Staunton, June 7 – Russians of various kinds who are fighting on Moscow’s behalf in eastern Ukraine and who are heroes in the eyes of many Russians at home face a future they don’t expect: When Moscow does resolve the Ukrainian crisis, the Kremlin will disown and arrest them lest they become a threat to itself, Nikolay Mitrokhin says.
Indeed, he suggests in a Grani.ru post yesterday, the Russian authorities are already making plans to do just that, an indication of the cynicism of those who pushed such Russians into the fight and of the fears the authorities have about what could happen if there were a Donetsk-style revolt within the Russian Federation.
“The day when the arrests of Cossacks and other organizers and participants of the current ‘rising’ in Donbass” and by Moscow rather than by Kyiv “are much closer than this may appear to many who have begun to see as the fate of ‘the strugglers for the interests of the Russian people.”
The FSB’s Center E [Extremism] has already been conducting a census of those in Russia who are prepared to fight in situations like Donetsk and Luhansk, Mitrokhin says, but it is doing this less to identify new foot soldiers and leaders for such efforts than to make sure the Russian authorities know who might rise against them and thus use this to divide and disorder the latter.
Despite the obvious intellectual shortcomings of the Russian nationalists and neo-fascists, he continues, “the Donbass conflict has shown that they as a result of their ideology are capable of becoming leaders, in any case in urban conditions” where governments are not accustomed to fighting.
To put it bluntly, Mitrokhin argues, “in moments of political crisis, particular representatives of the junior officer corps or even of sergeants may turn out to be military leaders” quite capable of overturning the governments and political order of entire regions.
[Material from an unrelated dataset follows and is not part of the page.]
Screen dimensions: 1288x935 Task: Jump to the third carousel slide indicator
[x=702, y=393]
Reining them in is far harder than dealing with unarmed demonstrators.
Moscow certainly knows that “Russian nationalists before the Crimean annexation overwhelmingly hated Putin.” They wanted and want “the uninterrupted widening of the borders of the Russian Empire and its cleansing of internal enemies.” If the Kremlin backs away from either, they will view Putin and his regime once again as their enemy and act accordingly.
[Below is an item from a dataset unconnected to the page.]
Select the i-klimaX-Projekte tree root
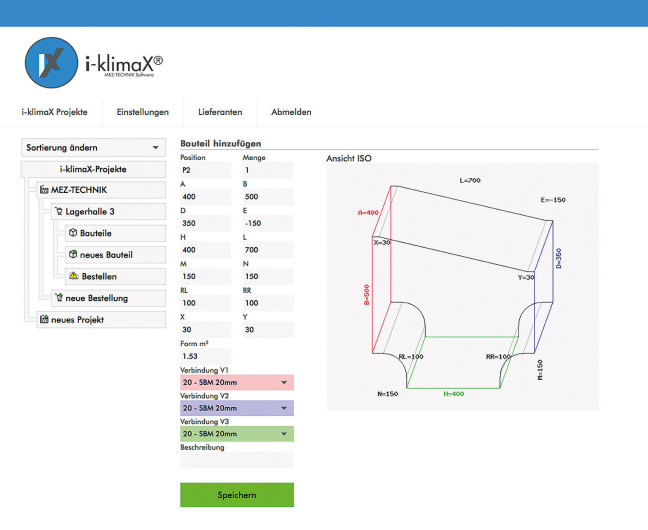This screenshot has height=530, width=648. coord(93,169)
“Neutralizing” such people when the Ukrainian crisis is “regulated and they return to Russia “will not be so simple,” Mitrokhin continues, “because veteran and Cossack organizations for the last 20 years have been actively supported by the authorities” and there has been “mutual infiltration.”
Some imagine that these fighters can be redirected to “defend the interests of Russia in Syria,” but as the recent past shows, “for the majority of them this was not especially attractive.” Instead, they are likely to be drawn “toward a repetition of their Ukrainian experience” but this time inside the Russian Federation in regions like the North Caucasus.
That is not something the Kremlin wants to see happen, and Mitrokhin says that in his opinion, “the Russian authorities understand this danger quite well.” Their Russia “doesn’t need extremists however patriotic they may be.” The danger they represent is not about specific political issues; it is about “the physical survival” of the regime and its leaders.
Consequently, he says, this fall or whenever Russia pulls back from the Ukrainian conflict, there is likely to be “not only a reduction in the level of anti-Western and anti-Ukrainian rhetoric in Russian media” but also “an effective purge of the major Russian nationalist and militarist organizations which earlier where under the soft control of the special services.
From Moscow’s perspective, “’the military brotherhoods’ have done their deed” and, like the Moor, can and must go lest “in the form of an independent and authoritative political actor in certain circles they become extremely dangerous for the Russian authorities and for Russia as well.”
Because of what will be at stake and because the nationalists understand this as well, the coming struggle between them, says Mitrokhin, will be no laughing matter.